- _Data under study_:

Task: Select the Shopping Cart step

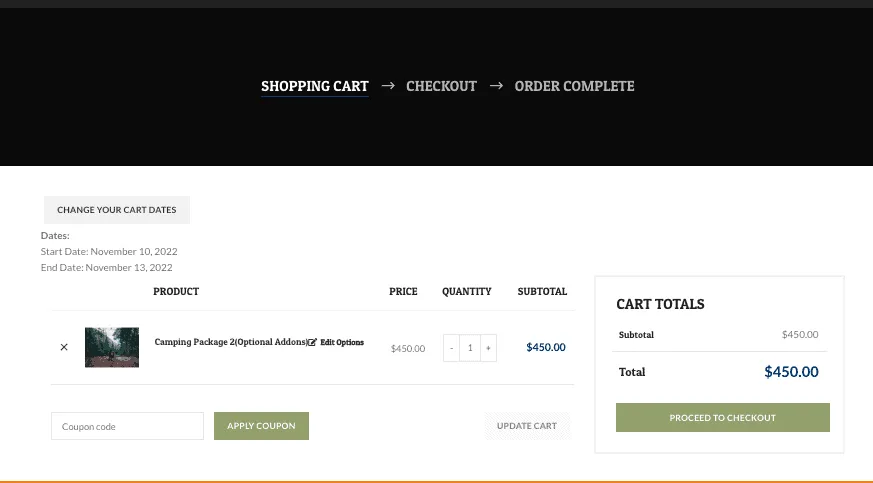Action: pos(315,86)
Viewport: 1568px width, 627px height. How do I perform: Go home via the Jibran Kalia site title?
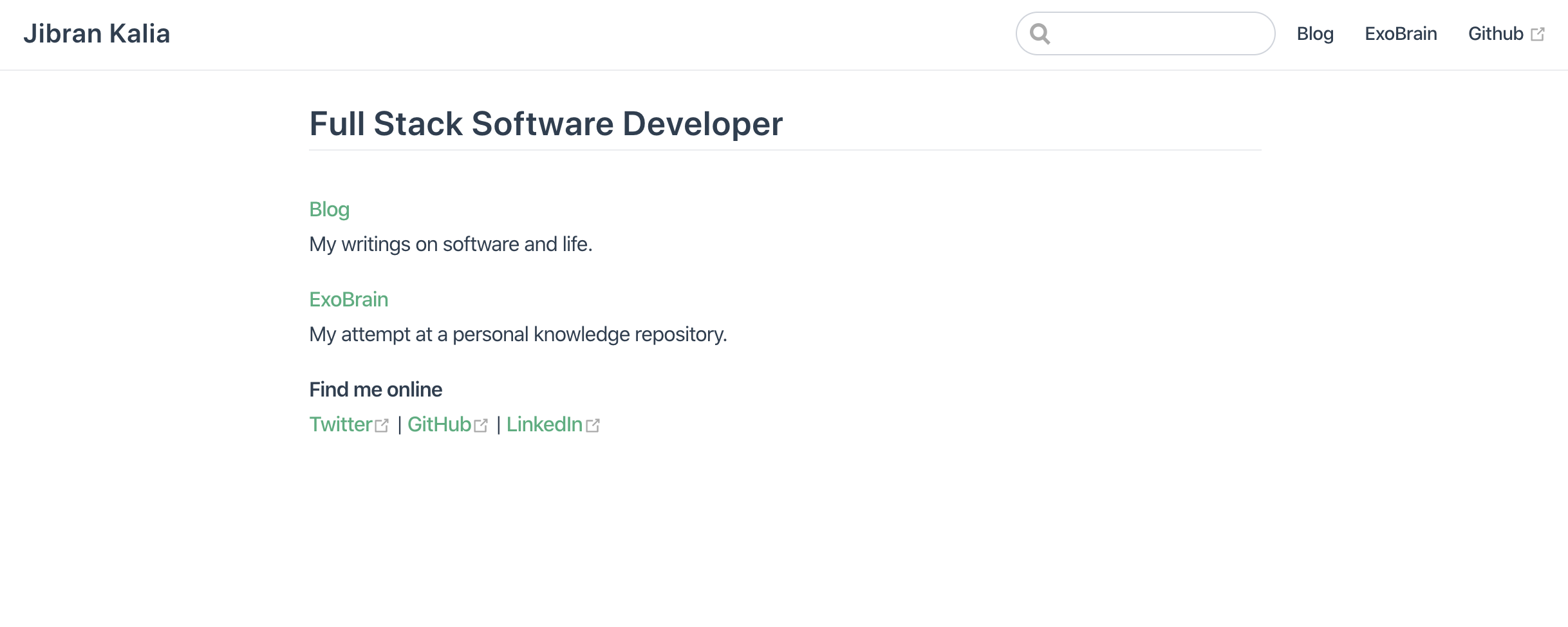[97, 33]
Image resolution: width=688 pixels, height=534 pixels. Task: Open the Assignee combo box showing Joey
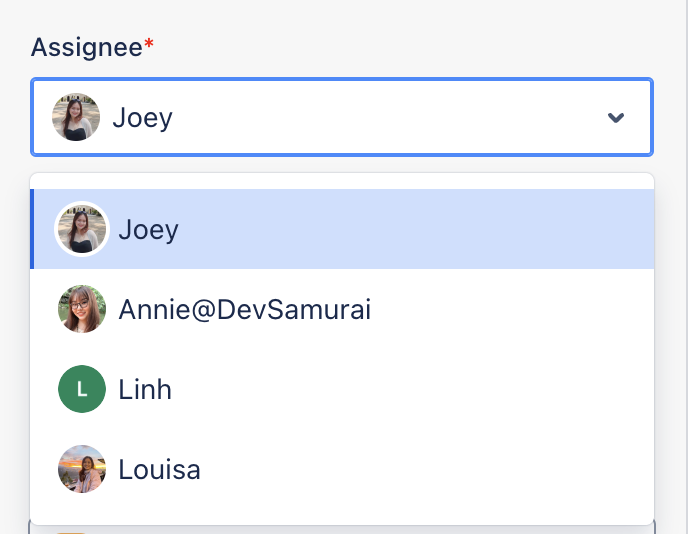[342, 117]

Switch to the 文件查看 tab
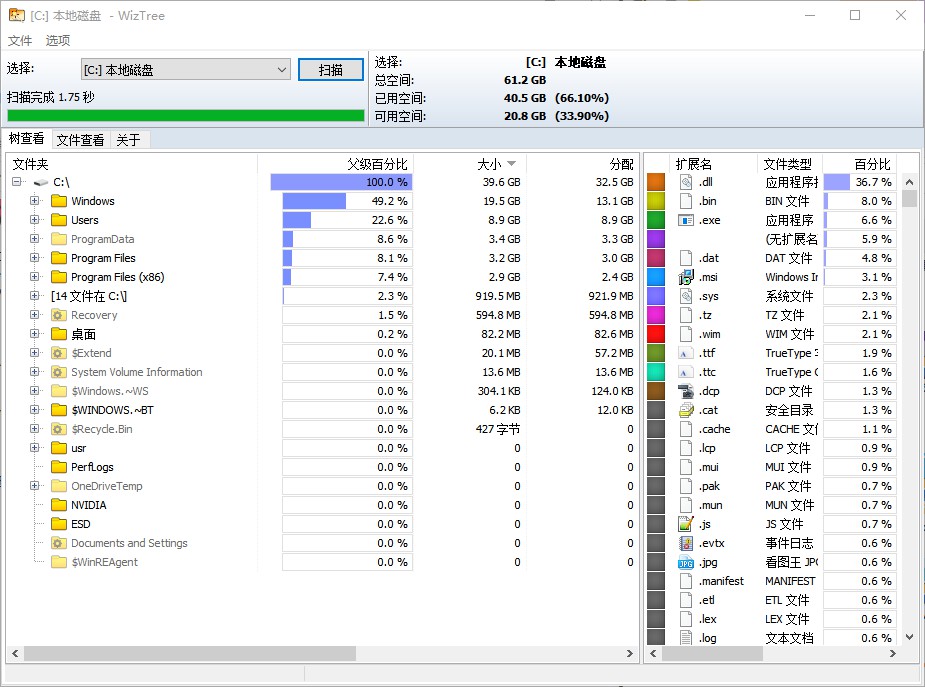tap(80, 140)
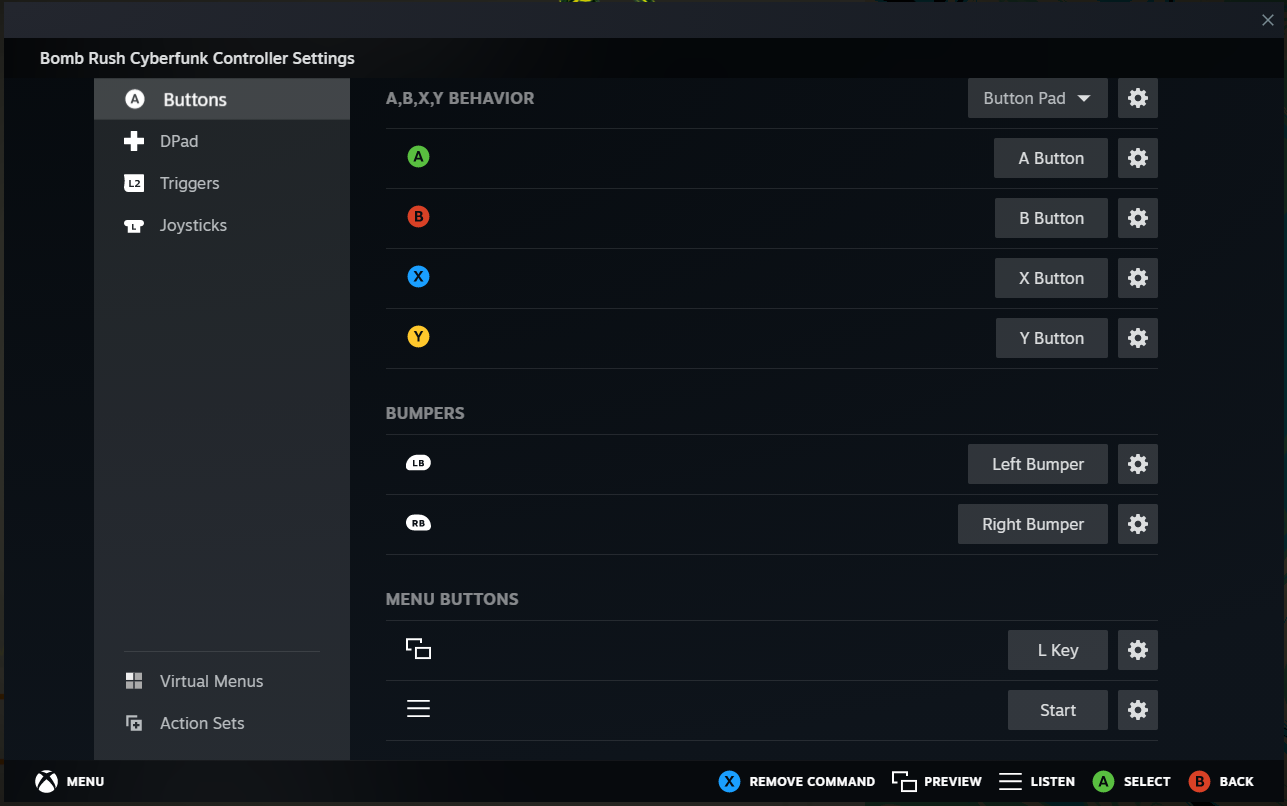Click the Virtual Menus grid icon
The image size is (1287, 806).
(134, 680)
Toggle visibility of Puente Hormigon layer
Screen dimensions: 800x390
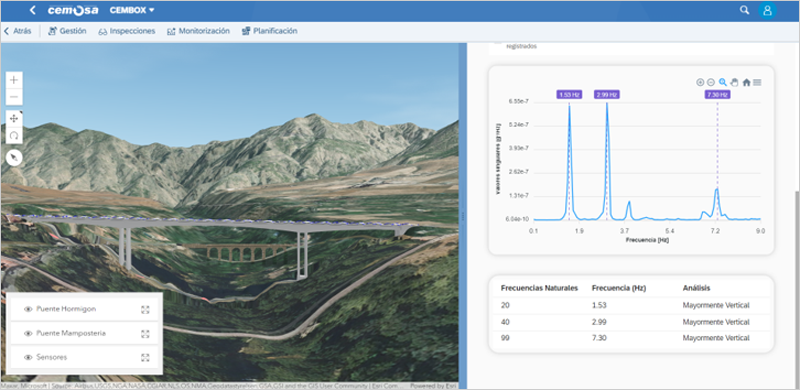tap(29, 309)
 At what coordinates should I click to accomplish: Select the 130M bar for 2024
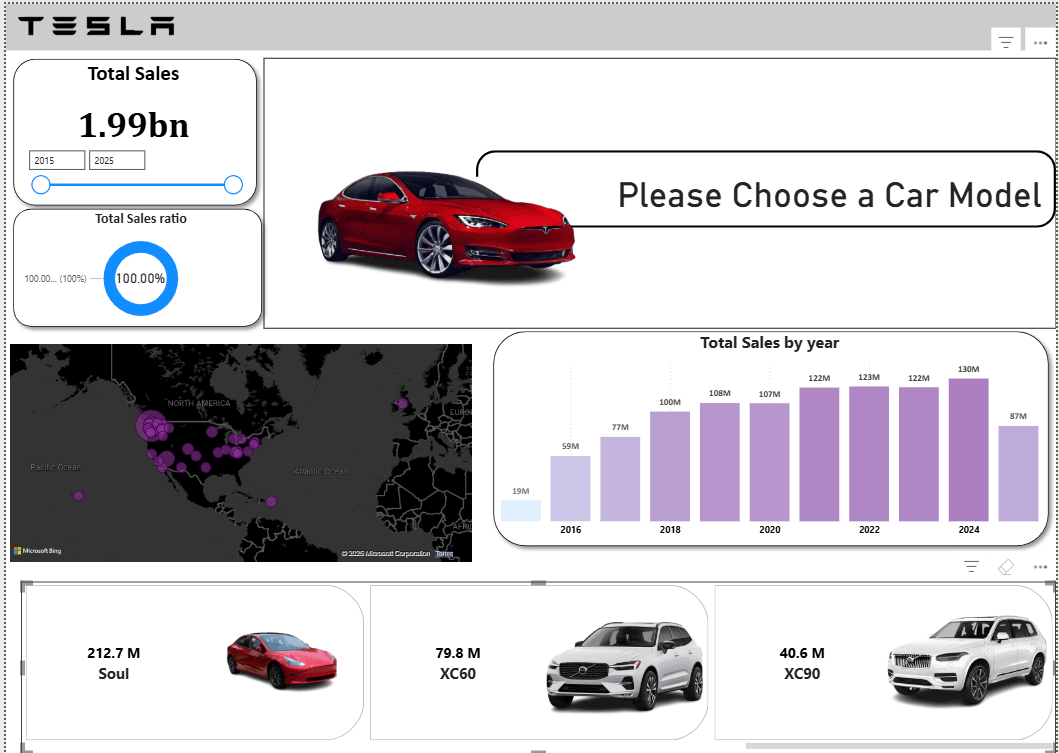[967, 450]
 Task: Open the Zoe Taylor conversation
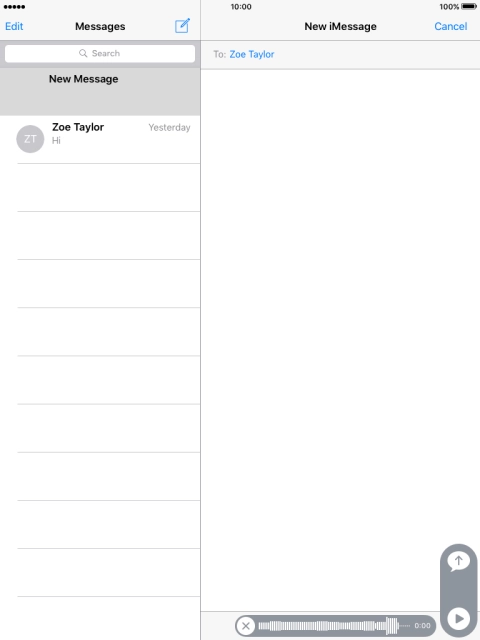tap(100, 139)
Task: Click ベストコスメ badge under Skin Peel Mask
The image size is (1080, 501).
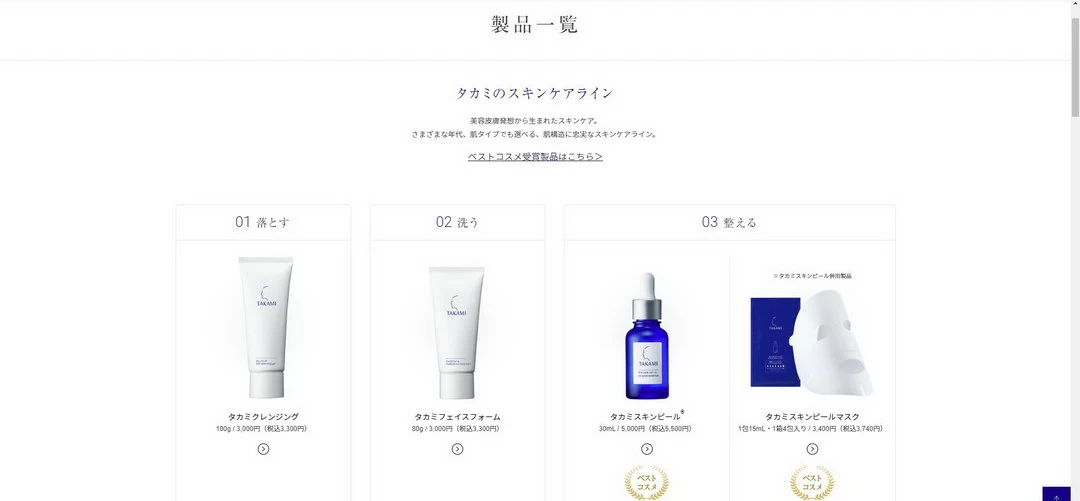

- _What you should do_: Exactly as written, reproduce all of the entries while dropping the pictures.

- _Solution for this problem_:
Task: Select the Shopping Cart step

Action: pos(315,86)
Viewport: 1568px width, 627px height. How do I perform: Go home via the Jibran Kalia site title?
[97, 33]
Image resolution: width=688 pixels, height=534 pixels. Task: Open the Assignee combo box showing Joey
[342, 117]

Switch to the 文件查看 tab
tap(80, 140)
Click the Virtual Menus grid icon
The image size is (1287, 806).
(134, 680)
Toggle visibility of Puente Hormigon layer
Screen dimensions: 800x390
tap(29, 309)
 At what coordinates should I click to accomplish: Select the 130M bar for 2024
[967, 450]
 Task: Open the Zoe Taylor conversation
tap(100, 139)
Task: Click ベストコスメ badge under Skin Peel Mask
The image size is (1080, 501).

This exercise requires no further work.